Rapid discovery of Transglutaminase 2 inhibitors for celiac disease with boosting ensemble machine learning

Comput Struct Biotechnol J. 2024 Oct 16:23:3669-3679. doi: 10.1016/j.csbj.2024.10.019. eCollection 2024 Dec.

Abstract

Celiac disease poses a significant health challenge for individuals consuming gluten-containing foods. While the availability of gluten-free products has increased, there is still a need for therapeutic treatments. The advancement of computational drug design, particularly using bio-cheminformatics-oriented machine learning, offers promising avenues for developing such therapies. One promising target is Transglutaminase 2 (TG2), a protein involved in the autoimmune response triggered by gluten consumption. In this study, we utilized data from approximately 1100 TG2 inhibition assays to develop ligand-based molecular screening techniques using ensemble machine-learning models and extensive molecular feature libraries.
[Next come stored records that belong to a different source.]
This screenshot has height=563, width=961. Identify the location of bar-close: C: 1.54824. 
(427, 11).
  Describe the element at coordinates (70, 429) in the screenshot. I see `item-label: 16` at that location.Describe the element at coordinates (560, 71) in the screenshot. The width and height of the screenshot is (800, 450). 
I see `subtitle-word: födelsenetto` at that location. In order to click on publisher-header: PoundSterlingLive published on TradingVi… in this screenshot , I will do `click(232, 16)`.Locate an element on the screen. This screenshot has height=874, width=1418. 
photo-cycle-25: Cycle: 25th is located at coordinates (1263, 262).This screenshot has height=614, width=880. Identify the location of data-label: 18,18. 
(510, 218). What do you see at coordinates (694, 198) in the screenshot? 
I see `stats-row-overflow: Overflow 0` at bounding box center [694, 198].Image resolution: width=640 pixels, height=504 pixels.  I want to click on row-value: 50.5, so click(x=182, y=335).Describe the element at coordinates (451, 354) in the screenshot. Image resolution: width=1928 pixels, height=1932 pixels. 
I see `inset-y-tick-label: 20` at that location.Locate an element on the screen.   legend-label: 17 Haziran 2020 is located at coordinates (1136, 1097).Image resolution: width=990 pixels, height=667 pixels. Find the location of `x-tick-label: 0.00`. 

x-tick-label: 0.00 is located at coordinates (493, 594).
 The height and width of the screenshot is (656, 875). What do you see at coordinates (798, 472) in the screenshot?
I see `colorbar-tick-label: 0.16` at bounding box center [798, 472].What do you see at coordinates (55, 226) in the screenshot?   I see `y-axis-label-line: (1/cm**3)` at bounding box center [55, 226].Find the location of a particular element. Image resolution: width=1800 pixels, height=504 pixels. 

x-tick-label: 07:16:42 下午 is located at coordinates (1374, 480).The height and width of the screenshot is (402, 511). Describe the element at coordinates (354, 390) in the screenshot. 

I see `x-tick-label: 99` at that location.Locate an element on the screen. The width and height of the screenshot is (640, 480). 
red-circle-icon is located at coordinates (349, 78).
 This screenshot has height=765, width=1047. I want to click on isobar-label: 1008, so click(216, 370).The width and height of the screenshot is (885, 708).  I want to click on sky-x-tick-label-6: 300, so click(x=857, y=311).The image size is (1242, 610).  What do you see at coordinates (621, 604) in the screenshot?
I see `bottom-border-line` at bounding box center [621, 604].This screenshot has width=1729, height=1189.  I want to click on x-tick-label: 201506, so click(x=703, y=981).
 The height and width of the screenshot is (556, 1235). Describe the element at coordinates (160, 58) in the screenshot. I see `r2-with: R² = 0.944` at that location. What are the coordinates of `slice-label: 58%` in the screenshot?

Various classifiers, including tree-based methods, artificial neural networks, and graph neural networks, were evaluated to identify primary systems for predictive analysis and feature significance assessment. Boosting ensembles of perceptron deep learning and low-depth random forest weak learners emerged as the most effective, achieving over 90 % accuracy, significantly outperforming a baseline of 64 %. Key features, such as the presence of a terminal Michael acceptor group and a sulfonamide group, were identified as important for activity. Additionally, a regression model was created to rank active compounds. We developed a web application, Celiac Informatics (https://celiac-informatics-v1-2b0a85e75868.herokuapp.com), to facilitate the screening of potential therapeutic molecules for celiac disease. The web app also provides drug-likeness reports, supporting the development of novel drugs.

Keywords: Celiac disease; Computational drug discovery; Ensemble machine learning; Inhibitor screening; Quantitative structure-activity relationship (QSAR); Transglutaminase 2.